While neither AbbVie nor Haisco have shared further details on the assets involved in this agreement, the latter company has developed multiple pain-related assets in recent years. This includes HSK-55718 – a NaV1.8-targeting abdominal post-operative pain (PoP) injectable – which is being evaluated in healthy volunteers through a Chinese Phase I study (CTR20255036), as per GlobalData’s Pharmaceutical Intelligence Center.

In a 13 April statement, Haisco’s CEO, Dr Pangke Yan, noted that collaboration was central to the biopharma’s international development strategy, and would likely “generate sustainable value and long-term returns” for Haisco.

Patent cliff sees big pharma seek Chinese assets

AbbVie inks this deal with Haisco as the company contends with the loss of Humira’s (adalimumab) exclusive market reign – with biosimilar erosion first beginning in 2023 after a patent thicket maintained the drug’s market exclusivity for two decades.

GlobalData estimates that Humira sales will drop by over 90% from the drug’s peak 2022 sales of $21.2bn by 2032. It is therefore clear that AbbVie must find new assets to replenish its portfolio to offset these losses.
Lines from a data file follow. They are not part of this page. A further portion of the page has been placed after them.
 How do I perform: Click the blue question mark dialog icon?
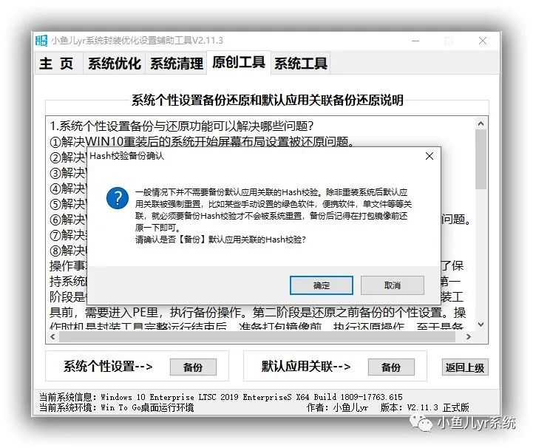(x=118, y=198)
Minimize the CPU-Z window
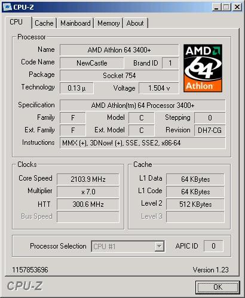The width and height of the screenshot is (245, 298). click(216, 7)
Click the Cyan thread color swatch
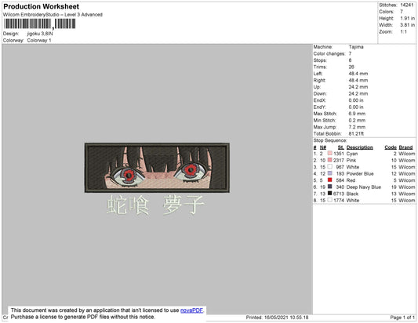The image size is (418, 323). pyautogui.click(x=329, y=153)
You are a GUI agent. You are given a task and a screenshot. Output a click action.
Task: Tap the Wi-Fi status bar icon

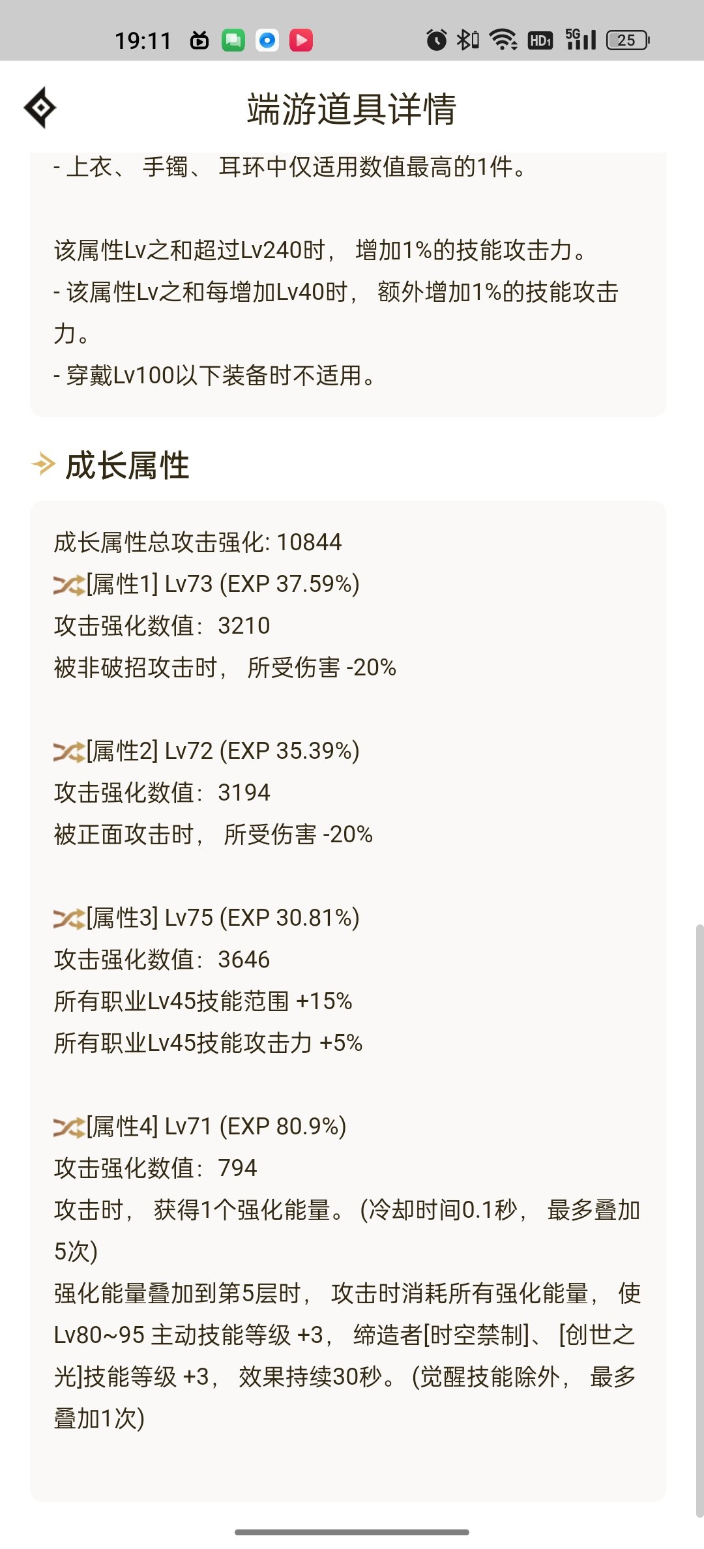pyautogui.click(x=503, y=40)
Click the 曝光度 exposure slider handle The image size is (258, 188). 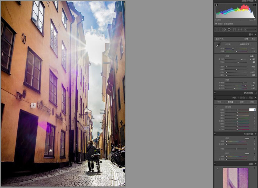(x=242, y=59)
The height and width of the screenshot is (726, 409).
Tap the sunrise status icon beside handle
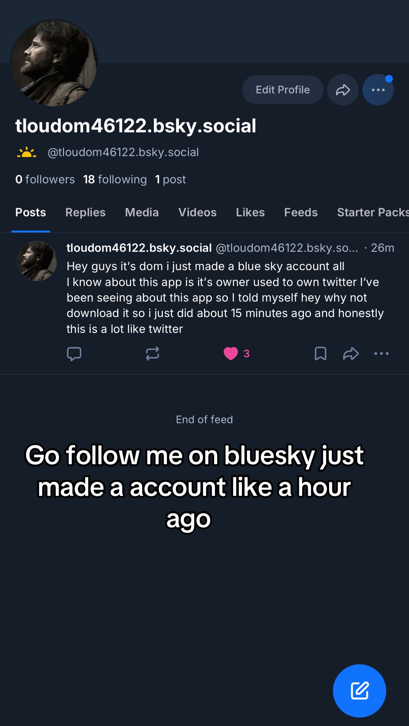pos(27,152)
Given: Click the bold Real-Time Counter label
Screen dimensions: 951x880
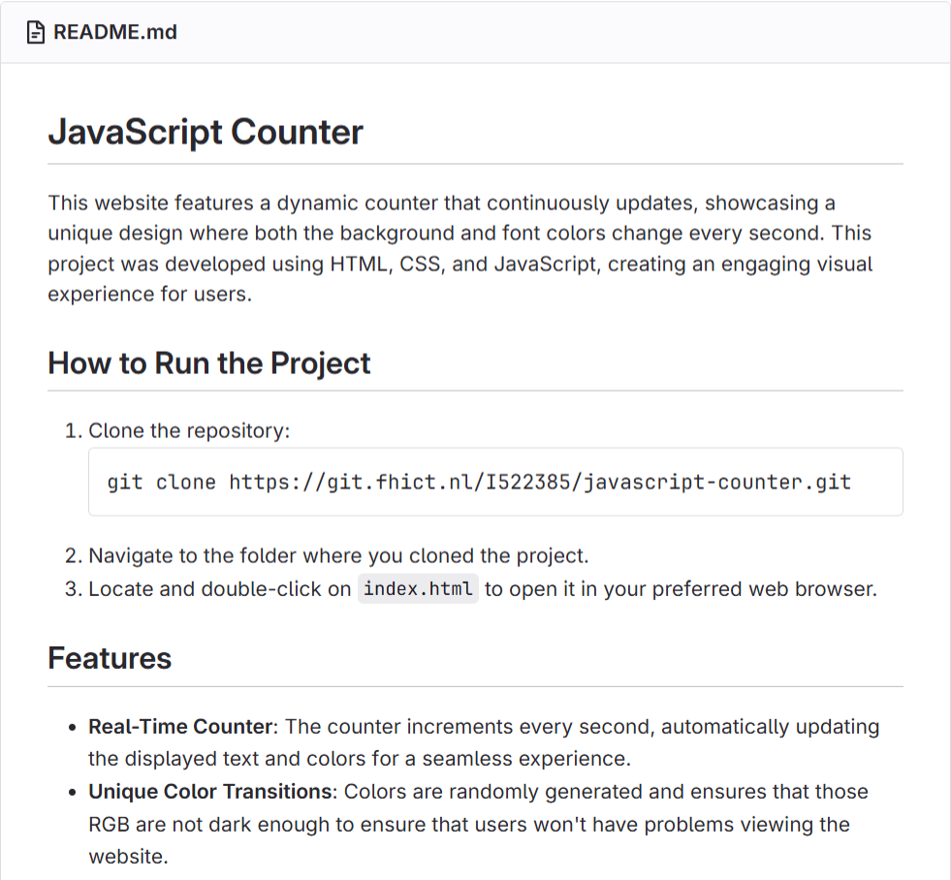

At the 2026 J.P. Morgan Healthcare Conference in San Francisco, AbbVie noted that its immunology and neuroscience portfolios would be strong future growth drivers for the company, with Skyrizi (risankizumab) and Rinvoq (upadacitinib) forecast to generate over $41bn in sales by 2031.

However, the company has also diversified its oncology portfolio in recent months. In January 2026, the US pharma company signed a deal worth up to $5.6bn with the Chinese company, RemeGen, which saw it secure the rights to the latter’s PD-1/VEGF bispecific antibody, RC148.

AbbVie’s pipeline restocking efforts reflect a wider industry trend towards pipeline fortification, as a report from GlobalData, parent company of Pharmaceutical Technology, forecasts that the US drug market will lose over $230bn in revenue between 2025 and 2030 due to key patent expirations.

Amid this loss, many companies are turning to China to restock their pipelines in a cost-effective manner, as the country is becoming increasingly revered as an up-and-coming leader in innovative drug development. This is primarily due to the country’s ballooning output of innovative, first or best-in-class medicines, marking a shift away from the country’s prior focus on generic medicines. In 2024, large pharma licensed 28% of its innovator drugs from China.

In a previous conversation with Pharmaceutical Technology, experts noted that high-value oncology and immunology-focused deals would likely drive China’s continued licensing boom.